Meinung Warum der Merkel-Besuch in Sotschi ein neuer Anfang sein kann

Berlin. Wächst wieder zusammen, was zusammengehört? Europa und Russland? Die Ereignisse dieser Tage, auch Merkels Treffen mit Putin in Sotschi, deuten darauf hin.

Vor dem Hintergrund einer drohenden Eskalation im Nahen Osten hat sich Bundeskanzlerin Merkel in Sotschi mit dem russischen Präsidenten Putin zu einem Gespräch unter vier Augen getroffen. Zur Begrüßung gab es weiße Rosen für Merkel.

Foto: Sergey Guneev

Vor ihr war der Wirtschaftsminister in Russland, davor der Außenminister. Es ist gemessen an der zurückliegenden Eiszeit eine regelrechte diplomatische Offensive.

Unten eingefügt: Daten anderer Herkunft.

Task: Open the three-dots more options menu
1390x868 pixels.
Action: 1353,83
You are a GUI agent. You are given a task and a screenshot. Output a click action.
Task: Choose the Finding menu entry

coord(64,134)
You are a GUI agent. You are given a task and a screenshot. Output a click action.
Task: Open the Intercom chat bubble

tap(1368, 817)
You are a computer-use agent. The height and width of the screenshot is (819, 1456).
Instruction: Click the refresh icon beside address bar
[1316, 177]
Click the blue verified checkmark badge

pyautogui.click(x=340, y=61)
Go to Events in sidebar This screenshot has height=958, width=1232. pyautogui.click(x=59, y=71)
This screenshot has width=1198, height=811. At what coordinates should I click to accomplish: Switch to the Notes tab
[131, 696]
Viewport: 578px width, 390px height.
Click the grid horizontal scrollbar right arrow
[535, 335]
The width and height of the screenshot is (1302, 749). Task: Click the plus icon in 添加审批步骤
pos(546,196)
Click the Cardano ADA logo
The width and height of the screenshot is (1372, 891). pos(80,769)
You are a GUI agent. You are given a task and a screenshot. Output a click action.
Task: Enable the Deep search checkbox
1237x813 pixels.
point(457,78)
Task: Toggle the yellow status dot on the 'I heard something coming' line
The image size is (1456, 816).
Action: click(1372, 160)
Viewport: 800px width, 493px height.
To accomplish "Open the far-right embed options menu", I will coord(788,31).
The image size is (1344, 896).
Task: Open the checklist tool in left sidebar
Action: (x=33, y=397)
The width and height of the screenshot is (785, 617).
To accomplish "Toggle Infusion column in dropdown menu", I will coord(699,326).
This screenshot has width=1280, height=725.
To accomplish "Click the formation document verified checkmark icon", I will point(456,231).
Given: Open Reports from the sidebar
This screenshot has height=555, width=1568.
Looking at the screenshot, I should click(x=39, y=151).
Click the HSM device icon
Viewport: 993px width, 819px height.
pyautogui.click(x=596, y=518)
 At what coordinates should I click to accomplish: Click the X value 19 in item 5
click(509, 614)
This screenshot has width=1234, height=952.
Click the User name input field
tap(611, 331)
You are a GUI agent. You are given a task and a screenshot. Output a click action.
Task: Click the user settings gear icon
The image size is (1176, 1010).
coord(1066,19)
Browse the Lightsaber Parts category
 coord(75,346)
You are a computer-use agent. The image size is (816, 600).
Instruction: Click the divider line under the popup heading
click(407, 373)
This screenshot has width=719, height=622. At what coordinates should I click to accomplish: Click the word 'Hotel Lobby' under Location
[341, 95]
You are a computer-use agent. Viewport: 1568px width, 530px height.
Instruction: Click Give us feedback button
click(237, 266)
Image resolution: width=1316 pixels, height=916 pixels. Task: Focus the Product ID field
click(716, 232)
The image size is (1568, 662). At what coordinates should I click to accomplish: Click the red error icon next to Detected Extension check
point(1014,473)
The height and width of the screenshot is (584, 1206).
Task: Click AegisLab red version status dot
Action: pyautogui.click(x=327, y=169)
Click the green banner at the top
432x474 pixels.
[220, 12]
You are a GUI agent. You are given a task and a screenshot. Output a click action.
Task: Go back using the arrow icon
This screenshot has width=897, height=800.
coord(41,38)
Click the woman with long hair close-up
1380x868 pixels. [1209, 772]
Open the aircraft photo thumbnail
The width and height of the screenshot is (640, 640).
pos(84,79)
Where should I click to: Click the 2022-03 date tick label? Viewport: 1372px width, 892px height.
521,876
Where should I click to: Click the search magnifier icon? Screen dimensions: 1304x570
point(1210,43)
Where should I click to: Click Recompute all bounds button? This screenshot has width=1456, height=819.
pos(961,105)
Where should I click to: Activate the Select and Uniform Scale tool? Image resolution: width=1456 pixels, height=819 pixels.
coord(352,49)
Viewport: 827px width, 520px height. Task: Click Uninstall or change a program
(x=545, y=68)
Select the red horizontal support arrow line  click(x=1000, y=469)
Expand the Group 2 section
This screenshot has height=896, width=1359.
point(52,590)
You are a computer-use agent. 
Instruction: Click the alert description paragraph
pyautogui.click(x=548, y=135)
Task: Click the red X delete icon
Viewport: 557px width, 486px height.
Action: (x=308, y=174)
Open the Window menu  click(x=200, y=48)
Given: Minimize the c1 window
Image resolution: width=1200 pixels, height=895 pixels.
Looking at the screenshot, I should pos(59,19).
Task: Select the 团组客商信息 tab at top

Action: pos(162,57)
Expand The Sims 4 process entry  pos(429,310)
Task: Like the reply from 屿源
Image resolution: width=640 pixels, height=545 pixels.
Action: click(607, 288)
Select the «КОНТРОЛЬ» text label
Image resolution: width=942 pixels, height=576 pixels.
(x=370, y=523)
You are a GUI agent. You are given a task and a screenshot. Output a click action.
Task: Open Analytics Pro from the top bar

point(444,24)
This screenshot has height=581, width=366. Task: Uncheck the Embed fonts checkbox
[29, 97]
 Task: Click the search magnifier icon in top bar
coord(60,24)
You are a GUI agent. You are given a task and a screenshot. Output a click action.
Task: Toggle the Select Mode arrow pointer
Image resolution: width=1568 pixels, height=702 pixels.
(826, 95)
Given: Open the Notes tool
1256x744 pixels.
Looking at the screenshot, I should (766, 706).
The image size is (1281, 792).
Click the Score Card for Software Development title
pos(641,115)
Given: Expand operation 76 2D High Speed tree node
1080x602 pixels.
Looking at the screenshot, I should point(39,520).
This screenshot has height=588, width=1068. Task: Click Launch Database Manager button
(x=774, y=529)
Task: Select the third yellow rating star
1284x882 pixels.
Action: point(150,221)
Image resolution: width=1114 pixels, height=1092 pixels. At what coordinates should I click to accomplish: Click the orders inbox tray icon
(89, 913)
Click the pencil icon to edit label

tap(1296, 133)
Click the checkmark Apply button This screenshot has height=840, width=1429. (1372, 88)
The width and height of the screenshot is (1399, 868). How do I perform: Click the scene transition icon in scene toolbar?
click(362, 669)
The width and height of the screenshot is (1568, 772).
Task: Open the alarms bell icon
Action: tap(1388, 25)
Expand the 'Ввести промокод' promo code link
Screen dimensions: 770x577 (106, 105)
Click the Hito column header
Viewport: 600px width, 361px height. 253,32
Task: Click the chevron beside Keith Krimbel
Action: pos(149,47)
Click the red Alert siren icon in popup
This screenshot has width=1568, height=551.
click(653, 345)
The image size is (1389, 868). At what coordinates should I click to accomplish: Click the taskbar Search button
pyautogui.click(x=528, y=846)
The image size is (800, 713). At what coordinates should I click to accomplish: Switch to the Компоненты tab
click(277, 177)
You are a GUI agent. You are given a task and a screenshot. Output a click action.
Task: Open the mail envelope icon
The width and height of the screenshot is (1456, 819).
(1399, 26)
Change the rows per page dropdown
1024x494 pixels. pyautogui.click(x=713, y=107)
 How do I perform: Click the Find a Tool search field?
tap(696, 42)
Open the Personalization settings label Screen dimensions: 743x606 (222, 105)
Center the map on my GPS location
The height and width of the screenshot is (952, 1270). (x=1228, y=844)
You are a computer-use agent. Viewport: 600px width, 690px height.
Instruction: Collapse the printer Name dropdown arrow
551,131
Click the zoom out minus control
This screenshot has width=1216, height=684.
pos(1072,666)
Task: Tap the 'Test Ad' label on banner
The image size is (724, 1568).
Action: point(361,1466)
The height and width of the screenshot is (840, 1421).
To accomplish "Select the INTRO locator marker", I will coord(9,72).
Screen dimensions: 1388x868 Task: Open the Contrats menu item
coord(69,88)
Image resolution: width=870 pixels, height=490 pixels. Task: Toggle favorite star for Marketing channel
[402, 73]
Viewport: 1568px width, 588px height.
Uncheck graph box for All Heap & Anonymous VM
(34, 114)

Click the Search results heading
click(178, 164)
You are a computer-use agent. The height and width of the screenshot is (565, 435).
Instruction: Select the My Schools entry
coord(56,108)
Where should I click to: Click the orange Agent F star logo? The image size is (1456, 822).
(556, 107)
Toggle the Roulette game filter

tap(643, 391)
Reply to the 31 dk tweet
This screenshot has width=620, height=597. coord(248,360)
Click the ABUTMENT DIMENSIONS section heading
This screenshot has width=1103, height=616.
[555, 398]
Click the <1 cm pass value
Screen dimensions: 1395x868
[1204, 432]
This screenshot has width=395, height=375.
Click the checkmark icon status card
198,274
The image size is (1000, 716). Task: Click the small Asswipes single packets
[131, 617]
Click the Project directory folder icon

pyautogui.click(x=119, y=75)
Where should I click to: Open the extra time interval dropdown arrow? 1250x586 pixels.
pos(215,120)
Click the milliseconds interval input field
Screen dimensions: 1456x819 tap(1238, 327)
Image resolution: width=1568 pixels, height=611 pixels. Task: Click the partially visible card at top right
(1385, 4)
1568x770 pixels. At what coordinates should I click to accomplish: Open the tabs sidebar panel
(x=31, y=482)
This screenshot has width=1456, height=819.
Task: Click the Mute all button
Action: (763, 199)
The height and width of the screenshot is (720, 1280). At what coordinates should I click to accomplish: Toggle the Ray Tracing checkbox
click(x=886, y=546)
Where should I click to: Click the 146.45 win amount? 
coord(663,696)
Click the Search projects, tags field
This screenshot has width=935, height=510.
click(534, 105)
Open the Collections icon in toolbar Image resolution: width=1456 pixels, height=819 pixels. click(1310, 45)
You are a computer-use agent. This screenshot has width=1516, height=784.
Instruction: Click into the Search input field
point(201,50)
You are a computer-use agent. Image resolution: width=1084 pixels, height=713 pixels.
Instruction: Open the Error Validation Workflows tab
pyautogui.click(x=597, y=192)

Eine Wiederannäherung an Russland entspricht dem Wunsch großer Teile der Bevölkerung und der Wirtschaft. Doch Vorsicht. Die Gründe für die Krise, die Annexion der Krim, die Aggression in der Ost-Ukraine und die militärischen Muskelspiele sind nicht verschwunden. Kurz vor Merkel hat Putin den syrischen Diktator Assad empfangen, den man einen Menschenschlächter nennen darf.

Niemand sollte sich Illusionen über den Charakter des neuen russischen Zaren machen. Gleichwohl muss versucht werden, mit ihm pragmatisch umzugehen. Denn zum einen wird er noch mindestens weitere sechs Jahre amtieren. Zum anderen braucht man ihn zur Lösung zentraler Probleme, von Syrien bis Iran. Allerdings braucht auch er den Kontakt mit Europa, um wirtschaftlich voranzukommen.

Es gibt also Ansatzpunkte. Das historische Vorbild: Der Umgang des Westens mit der DDR. Auch da gab es große Streitfragen, die Staatsbürgerschaft, der Status Berlins. Und dennoch hat man Verträge gemacht. Man hat die Konflikte ausgeklammert, ohne sie zu vertuschen. Dahin muss es auch zwischen Europa und Russland kommen.

Ein Kommentar von Werner Kolhoff. Foto: krohnfoto.de

Ein Beschleuniger dafür ist Donald Trump. Die Aufkündigung des Iran-Abkommens hat zweierlei Wirkungen. Zum einen zwingt sie Europa in eine Allianz mit Russland und China, um das Abkommen noch zu retten. Zum zweiten trifft sie die transatlantische Allianz im Kern. Denn Trump ist nicht nur einseitig vorgegangen, er droht den Europäern sogar. Das ist mehr als eine normale Meinungsverschiedenheit, wie Merkel weiszumachen versucht. Für Trump ist Europa nur noch ein Konkurrent wie jeder andere. Es gibt keinen Grund, das nicht gleichwertig zu beantworten.

Sitzen wir also zwischen Teufel und Beelzebub? Ja, zunehmend. Nichts können Deutschland und Europa jetzt tun, außer die Lage zu begreifen und anzunehmen. Das heißt: Zusammenhalten und möglichst eigenständig agieren. In Sotschi hat Angela Merkel dazu einen Anfang gemacht.